Les effets indésirables décrits dans de nombreuses études en population pédiatrique générale risquent d’être majorés et d’entrainer un véritable cercle vicieux: céphalées, fatigue, dépression, majoration des comportements problèmes, refus scolaire.

Certains enfants autistes sont très contents d’avoir un masque car cela renforce leur envie de s’isoler du monde ; ils en sont devenus dépendants et ne veulent plus l’enlever.

Quand le port du masque est devenu obligatoire pour les enfants dès l’âge de 6 ans le 2 novembre 2020 notre ministre du handicap Sophie Cluzel a donné la possibilité aux enfants présentant un TND de bénéficier de la dérogation de l’obligation du port du masque, sur certificat médical. J’étais soulagée pour ces enfants (et consternée pour les autres !). Mais cette information a très peu circulée, aucun message spécifique n’a été envoyé aux médecins ou aux parents à ce sujet ; l’éducation nationale n’a pas communiqué (et a elle-même été très mal informée à ce sujet), la MDPH non plus. Les parents du service du médico-social ou je travaille ont été informés par la directrice, et ils pouvaient me solliciter pour me demander le certificat s’ils le souhaitaient. Dans mon cabinet c’est au hasard des consultations que j’ai informé les parents et les enfants de cette possibilité.

Des parents m’ont dit que dans certains IME le masque est obligatoire pour les enfants dès l’âge de 6 ans consternant !

J’ai donc fait beaucoup de certificats de non obligation du port du masque. Mais cela m’a valu des reproches de la part de certaines directrices, estimant que mon certificat mettait en danger la santé des enseignants et de l’AESH.  Mon sang n’a fait qu’un tour, outragée de l’absence de reconnaissance de ma prescription, et de l’absence de considération pour l’intérêt suprême des enfants qui n’ont pas besoin d’être protégés puisqu’ils sont peu sensibles au virus. Les enseignants à risque peuvent être en télétravail ou porter un masque FFP2. Les AESH à risque peuvent porter un masque FFP2. (Et je le rappelle les enfants sont peu contagieux.)

Mais pour les enfants bénéficiant de certificats et allant à l’école sans masque cela n’est pas simple. Cela les marginalise et met en avant leur différence. Ils sont (d’après de nombreux témoignages) stigmatisés, isolés au fond de la classe, considérés comme des « pestiférés », rejetés par leurs camarades. A tel point que souvent ils finissent par demander à leurs parents de leur redonner un masque !

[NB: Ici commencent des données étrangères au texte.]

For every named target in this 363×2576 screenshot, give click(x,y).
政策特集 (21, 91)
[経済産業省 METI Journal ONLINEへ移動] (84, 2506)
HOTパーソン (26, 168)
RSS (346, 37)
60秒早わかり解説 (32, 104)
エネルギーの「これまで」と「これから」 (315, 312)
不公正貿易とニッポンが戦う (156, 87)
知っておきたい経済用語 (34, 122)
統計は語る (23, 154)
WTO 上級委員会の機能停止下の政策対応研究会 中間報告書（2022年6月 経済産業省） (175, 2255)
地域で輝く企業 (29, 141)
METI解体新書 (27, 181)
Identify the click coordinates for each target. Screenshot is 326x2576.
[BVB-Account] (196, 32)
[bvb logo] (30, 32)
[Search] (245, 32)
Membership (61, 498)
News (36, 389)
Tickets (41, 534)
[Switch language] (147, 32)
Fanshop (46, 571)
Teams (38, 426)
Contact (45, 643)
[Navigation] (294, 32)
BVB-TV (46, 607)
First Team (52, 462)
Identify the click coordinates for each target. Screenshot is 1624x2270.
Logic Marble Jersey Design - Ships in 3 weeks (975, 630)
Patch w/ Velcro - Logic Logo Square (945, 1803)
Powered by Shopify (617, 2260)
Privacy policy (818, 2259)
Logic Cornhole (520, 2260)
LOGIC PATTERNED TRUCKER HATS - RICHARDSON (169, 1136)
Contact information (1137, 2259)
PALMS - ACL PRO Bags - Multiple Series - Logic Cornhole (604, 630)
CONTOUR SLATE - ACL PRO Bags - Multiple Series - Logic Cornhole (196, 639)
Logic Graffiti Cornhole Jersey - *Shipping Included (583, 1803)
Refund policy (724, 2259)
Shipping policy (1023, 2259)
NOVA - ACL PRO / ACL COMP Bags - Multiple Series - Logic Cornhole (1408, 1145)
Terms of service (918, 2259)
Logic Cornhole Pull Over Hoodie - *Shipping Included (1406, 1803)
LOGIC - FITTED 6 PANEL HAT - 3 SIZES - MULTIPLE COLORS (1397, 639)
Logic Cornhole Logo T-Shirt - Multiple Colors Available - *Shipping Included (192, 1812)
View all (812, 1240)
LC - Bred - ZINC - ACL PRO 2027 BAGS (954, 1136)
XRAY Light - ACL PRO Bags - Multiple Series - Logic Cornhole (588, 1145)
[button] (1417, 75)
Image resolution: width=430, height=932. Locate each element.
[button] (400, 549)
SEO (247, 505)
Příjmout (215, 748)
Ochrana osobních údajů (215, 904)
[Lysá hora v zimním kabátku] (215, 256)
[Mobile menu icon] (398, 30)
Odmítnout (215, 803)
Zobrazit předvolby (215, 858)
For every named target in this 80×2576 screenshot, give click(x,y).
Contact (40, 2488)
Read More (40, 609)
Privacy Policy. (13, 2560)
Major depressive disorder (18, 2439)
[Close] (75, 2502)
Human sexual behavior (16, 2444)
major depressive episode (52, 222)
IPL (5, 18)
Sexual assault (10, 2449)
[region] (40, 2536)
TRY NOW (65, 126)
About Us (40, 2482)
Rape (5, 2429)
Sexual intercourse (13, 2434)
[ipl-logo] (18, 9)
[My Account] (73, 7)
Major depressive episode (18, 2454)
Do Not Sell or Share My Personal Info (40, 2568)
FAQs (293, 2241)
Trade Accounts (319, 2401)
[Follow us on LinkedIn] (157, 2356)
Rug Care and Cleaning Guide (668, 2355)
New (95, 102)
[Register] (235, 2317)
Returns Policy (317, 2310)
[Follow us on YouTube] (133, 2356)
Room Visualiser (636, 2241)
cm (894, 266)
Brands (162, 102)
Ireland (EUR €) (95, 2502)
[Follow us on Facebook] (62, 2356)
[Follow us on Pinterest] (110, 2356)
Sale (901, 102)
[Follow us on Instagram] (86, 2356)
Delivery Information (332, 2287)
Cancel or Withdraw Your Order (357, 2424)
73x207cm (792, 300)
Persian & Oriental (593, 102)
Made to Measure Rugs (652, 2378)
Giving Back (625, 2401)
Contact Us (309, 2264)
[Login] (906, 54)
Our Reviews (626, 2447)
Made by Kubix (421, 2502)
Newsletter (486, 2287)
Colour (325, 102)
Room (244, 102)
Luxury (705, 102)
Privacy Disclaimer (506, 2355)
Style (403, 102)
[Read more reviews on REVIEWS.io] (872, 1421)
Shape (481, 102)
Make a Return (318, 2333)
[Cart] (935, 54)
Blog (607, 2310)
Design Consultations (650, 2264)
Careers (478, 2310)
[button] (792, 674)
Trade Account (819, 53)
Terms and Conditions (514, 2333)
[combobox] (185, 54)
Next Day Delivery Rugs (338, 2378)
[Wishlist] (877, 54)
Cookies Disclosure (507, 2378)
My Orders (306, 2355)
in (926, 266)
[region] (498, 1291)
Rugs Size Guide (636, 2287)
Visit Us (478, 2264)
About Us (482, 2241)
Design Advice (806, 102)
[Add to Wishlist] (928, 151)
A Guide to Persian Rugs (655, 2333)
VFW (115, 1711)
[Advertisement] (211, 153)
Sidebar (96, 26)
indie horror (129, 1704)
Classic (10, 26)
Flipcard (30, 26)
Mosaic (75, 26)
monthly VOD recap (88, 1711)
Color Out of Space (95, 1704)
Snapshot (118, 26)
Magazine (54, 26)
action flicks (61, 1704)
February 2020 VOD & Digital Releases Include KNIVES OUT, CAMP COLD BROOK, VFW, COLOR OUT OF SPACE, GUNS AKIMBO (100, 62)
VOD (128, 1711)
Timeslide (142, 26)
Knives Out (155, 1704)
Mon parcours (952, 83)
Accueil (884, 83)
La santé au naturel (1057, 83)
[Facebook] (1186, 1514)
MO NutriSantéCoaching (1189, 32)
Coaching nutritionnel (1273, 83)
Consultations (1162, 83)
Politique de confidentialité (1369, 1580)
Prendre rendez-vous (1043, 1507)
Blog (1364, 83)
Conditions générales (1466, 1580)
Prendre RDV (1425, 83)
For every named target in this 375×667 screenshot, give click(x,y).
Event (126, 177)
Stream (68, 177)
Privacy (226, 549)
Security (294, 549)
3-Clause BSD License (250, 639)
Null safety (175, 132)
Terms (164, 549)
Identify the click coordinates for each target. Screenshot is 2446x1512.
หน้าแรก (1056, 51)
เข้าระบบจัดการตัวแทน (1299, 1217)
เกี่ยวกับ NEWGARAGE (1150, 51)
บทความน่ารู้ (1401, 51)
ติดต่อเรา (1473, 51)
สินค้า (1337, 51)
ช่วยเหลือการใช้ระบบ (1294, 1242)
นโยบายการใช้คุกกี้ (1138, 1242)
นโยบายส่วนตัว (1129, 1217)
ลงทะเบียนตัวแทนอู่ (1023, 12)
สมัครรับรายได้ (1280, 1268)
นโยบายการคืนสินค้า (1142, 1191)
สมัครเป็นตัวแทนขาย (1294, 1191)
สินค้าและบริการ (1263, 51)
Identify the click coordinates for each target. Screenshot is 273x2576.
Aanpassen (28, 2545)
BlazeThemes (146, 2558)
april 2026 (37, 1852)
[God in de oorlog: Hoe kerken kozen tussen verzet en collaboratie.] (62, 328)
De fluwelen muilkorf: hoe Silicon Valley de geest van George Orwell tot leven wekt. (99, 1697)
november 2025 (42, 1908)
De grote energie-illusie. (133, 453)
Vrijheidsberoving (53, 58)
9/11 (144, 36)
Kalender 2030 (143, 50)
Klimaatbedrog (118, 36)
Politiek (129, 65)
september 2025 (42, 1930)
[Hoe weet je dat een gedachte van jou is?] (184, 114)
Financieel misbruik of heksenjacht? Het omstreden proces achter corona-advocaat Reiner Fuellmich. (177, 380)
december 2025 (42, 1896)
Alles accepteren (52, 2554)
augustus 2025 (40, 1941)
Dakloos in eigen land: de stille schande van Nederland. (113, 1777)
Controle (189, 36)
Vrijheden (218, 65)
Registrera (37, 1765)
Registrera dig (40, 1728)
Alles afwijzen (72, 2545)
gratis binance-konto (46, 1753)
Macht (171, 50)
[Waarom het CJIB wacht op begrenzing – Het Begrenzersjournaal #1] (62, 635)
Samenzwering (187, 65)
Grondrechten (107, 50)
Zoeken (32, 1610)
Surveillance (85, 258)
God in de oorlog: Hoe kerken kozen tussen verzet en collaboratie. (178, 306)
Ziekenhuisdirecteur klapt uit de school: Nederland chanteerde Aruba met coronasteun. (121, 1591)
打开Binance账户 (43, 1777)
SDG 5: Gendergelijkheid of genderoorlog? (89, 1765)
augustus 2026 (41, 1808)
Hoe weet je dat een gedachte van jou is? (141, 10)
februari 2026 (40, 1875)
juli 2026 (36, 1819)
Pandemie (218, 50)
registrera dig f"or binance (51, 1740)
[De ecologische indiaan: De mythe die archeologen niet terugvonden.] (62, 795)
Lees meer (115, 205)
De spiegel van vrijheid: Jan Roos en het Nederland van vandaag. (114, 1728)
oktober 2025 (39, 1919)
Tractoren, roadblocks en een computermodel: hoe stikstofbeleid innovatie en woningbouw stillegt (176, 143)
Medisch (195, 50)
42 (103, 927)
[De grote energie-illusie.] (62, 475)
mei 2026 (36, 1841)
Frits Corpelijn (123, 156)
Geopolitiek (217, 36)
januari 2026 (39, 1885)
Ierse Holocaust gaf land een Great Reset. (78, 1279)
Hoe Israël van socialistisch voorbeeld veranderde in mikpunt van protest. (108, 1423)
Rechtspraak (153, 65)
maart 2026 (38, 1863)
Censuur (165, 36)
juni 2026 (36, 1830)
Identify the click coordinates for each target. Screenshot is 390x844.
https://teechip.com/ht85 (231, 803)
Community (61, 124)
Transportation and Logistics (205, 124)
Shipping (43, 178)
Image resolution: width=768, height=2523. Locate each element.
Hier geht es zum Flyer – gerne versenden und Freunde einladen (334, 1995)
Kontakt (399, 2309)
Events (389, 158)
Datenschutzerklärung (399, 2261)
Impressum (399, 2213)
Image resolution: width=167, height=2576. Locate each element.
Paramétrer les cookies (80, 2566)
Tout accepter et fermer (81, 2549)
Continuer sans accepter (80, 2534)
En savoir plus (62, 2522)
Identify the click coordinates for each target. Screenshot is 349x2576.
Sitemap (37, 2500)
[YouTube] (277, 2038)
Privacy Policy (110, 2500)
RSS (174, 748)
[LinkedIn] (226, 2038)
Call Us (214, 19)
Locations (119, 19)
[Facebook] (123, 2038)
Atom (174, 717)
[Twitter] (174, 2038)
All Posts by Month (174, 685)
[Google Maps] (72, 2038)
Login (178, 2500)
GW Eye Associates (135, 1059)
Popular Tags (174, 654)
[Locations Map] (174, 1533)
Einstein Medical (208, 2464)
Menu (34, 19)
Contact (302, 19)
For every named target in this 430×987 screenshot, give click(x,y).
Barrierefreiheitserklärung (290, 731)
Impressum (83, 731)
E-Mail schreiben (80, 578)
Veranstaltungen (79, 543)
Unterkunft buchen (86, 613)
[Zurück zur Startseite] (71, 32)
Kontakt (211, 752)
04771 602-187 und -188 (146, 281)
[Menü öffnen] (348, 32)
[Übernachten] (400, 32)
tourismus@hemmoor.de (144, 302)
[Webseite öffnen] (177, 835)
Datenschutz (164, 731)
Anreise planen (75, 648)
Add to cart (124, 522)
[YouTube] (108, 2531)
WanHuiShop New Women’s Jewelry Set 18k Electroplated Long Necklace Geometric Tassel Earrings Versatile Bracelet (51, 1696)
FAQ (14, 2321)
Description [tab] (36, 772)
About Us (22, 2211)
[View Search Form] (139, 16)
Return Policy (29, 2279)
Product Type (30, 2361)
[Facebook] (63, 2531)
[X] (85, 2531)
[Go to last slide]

enfant triste covidPar ailleurs l’enfant avec TND est très en difficulté du fait du port du masque du professionnel (enseignant ou AESH ou soignant) qui l’accompagne. Comment apprendre à parler quand on ne voit pas les lèvres de l’adulte ? Comment progresser dans la gestion des émotions quand on ne voit que les yeux de l’adulte ? Malheureusement le masque inclusif (transparent) ne résout rien car il est difficile à supporter pour le professionnel (beaucoup plus de buée) et pour l’enfant (déforme le visage).

Avec l’arrivée des virus variants plus contagieux et le durcissement des protocoles sanitaires certains directeurs et enseignants et médecins scolaires refusent maintenant les enfants avec TND qui ne portent pas le masque et la situation devient tout simplement insupportable.

 

3.Risque d’augmentation des troubles des apprentissages suite aux protocoles sanitaires

On assiste depuis de nombreuses années à une augmentation exponentielle mondiale du nombre d’enfants présentant un trouble des apprentissages; les causes de cette « épidémie » ne sont pas identifiées et sont vraisemblablement multiples. On a décrit le syndrome d’exposition aux écrans (chez des enfants très jeunes exposés de façon massive aux écrans) en grande partie réversible avec le sevrage des écrans. Dans ma pratique je dépiste des enfants présentant ce syndrome. Je donnerai l’exemple d’une fillette ayant débuté l’école maternelle en septembre 2019, avec beaucoup de difficultés. La psychologue scolaire conseille aux parents le sevrage des écrans. Ce qui est effectif en janvier 2020. La Maman m’explique qu’elle a alors fait beaucoup de progrès. Arrive le confinement de mars, l’arrêt de la socialisation de l’enfant, la fermeture des parcs, la reprise des écrans, l’impossibilité de la mise en route du suivi nécessaire…l’enfant régresse très vite et c’est une perte de chances énormes pour cette enfant, elle a vraiment basculé dans le champ du handicap..il est tellement indispensable de prendre soin du cerveau de nos enfants..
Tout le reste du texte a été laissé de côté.